Extracted records:

-*-

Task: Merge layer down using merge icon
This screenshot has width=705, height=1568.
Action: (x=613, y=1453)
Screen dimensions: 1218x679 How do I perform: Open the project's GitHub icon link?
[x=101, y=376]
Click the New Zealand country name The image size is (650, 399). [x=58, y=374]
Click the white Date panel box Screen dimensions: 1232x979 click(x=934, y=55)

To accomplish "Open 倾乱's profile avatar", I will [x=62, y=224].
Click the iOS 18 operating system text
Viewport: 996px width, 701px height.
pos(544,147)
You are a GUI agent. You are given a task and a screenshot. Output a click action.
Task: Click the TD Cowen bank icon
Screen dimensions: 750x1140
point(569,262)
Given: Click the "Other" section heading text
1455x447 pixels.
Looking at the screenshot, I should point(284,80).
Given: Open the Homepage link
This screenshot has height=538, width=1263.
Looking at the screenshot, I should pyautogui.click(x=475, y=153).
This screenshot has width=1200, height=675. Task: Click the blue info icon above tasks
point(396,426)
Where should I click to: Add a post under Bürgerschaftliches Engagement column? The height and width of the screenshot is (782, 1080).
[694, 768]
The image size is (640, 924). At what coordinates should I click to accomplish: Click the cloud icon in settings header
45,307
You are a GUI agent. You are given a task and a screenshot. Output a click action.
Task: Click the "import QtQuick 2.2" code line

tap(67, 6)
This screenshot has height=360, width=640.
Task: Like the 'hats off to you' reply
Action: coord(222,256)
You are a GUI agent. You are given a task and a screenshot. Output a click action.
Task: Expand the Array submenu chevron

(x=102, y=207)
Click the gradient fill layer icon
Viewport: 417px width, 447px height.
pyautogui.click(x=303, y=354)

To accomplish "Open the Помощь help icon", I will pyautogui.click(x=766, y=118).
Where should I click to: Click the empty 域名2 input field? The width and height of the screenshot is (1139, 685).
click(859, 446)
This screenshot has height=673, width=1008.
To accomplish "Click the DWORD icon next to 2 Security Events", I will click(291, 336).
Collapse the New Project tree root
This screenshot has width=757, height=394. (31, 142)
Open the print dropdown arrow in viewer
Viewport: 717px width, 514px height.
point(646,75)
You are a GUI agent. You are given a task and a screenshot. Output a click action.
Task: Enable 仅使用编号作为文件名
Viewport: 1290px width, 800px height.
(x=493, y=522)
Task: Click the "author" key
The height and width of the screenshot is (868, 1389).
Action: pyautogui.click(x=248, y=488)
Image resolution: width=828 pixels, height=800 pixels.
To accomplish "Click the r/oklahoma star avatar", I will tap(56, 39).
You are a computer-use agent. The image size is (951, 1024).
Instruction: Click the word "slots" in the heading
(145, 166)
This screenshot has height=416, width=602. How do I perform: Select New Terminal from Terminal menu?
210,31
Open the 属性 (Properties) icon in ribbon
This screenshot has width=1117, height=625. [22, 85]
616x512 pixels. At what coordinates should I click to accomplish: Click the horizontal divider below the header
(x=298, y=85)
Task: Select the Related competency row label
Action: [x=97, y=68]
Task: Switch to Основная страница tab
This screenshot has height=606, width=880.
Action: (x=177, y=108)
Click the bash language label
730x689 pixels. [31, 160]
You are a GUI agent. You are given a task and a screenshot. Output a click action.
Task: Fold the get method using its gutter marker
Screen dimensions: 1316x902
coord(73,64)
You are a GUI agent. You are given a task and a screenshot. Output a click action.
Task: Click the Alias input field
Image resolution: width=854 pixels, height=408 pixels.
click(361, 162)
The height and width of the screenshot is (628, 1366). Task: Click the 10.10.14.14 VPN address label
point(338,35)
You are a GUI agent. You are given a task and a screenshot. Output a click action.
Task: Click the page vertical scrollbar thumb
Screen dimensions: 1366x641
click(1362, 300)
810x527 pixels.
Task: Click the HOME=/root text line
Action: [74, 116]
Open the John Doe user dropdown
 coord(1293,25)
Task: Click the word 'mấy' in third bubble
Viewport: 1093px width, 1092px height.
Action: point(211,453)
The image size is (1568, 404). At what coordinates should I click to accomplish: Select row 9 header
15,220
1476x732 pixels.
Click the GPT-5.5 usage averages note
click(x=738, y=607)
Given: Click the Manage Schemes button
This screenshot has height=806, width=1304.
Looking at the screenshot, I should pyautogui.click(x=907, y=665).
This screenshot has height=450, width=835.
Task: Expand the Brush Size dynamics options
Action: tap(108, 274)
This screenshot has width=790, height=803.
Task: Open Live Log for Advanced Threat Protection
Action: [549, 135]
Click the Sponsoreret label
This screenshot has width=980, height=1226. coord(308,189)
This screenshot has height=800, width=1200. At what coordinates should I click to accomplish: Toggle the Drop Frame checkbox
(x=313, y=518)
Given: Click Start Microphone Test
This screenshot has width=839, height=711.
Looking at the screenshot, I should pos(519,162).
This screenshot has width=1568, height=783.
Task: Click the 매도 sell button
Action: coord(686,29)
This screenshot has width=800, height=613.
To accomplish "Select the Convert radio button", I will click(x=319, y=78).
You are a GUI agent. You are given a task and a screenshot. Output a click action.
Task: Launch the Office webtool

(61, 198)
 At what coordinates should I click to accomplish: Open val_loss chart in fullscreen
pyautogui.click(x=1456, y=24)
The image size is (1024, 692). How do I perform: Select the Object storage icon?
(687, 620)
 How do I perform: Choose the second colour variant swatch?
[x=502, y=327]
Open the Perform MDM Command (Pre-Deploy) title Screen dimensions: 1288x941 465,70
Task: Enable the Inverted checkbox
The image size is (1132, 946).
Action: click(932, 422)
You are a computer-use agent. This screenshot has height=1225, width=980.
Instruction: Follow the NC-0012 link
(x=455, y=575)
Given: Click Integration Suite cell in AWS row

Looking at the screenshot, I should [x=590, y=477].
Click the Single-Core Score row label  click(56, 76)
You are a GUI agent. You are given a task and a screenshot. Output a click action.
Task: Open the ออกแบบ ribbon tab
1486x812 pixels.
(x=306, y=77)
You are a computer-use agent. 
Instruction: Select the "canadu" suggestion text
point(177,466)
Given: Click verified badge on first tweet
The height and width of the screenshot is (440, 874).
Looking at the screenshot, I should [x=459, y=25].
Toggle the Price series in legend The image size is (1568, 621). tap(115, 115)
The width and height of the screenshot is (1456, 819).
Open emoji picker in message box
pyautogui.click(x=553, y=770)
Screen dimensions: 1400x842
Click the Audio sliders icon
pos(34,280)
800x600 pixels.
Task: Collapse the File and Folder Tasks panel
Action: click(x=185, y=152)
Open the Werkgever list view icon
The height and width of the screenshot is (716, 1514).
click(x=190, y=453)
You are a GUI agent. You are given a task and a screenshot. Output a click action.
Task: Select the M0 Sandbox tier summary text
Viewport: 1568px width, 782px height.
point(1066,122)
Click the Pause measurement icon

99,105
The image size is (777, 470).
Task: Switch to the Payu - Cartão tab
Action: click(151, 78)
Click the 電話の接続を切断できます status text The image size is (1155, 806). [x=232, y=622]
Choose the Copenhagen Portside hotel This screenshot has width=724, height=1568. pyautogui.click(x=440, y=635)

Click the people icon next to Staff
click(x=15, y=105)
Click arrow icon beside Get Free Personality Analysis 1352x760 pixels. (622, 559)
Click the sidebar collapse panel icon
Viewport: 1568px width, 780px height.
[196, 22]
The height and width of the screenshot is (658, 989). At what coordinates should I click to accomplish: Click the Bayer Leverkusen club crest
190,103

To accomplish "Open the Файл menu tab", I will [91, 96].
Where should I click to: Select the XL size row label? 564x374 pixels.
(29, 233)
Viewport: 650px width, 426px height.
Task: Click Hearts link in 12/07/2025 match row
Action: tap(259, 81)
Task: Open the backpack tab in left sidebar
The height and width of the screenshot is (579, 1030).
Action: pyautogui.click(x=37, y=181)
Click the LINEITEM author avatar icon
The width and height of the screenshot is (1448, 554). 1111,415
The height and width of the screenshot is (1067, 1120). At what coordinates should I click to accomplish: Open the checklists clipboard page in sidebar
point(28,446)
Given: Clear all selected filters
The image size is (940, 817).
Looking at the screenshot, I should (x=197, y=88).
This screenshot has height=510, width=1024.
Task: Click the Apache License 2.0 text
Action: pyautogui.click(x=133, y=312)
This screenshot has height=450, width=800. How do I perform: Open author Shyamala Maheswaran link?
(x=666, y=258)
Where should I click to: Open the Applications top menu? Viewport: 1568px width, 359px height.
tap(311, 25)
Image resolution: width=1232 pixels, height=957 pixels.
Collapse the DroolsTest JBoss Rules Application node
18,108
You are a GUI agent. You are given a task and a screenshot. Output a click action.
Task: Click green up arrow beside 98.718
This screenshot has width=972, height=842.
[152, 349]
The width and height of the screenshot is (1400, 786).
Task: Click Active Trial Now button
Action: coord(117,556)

-*-

Activity: What are the lines, exactly as written above, from the line with "Open the John Doe user dropdown" to the line with "Given: Click Start Microphone Test", both included? Output only those.

Output of the exercise:
Open the John Doe user dropdown
 coord(1293,25)
Task: Click the word 'mấy' in third bubble
Viewport: 1093px width, 1092px height.
Action: point(211,453)
The image size is (1568, 404). At what coordinates should I click to accomplish: Select row 9 header
15,220
1476x732 pixels.
Click the GPT-5.5 usage averages note
click(x=738, y=607)
Given: Click the Manage Schemes button
This screenshot has height=806, width=1304.
Looking at the screenshot, I should pyautogui.click(x=907, y=665).
This screenshot has height=450, width=835.
Task: Expand the Brush Size dynamics options
Action: tap(108, 274)
This screenshot has width=790, height=803.
Task: Open Live Log for Advanced Threat Protection
Action: [549, 135]
Click the Sponsoreret label
This screenshot has width=980, height=1226. coord(308,189)
This screenshot has height=800, width=1200. At what coordinates should I click to accomplish: Toggle the Drop Frame checkbox
(x=313, y=518)
Given: Click Start Microphone Test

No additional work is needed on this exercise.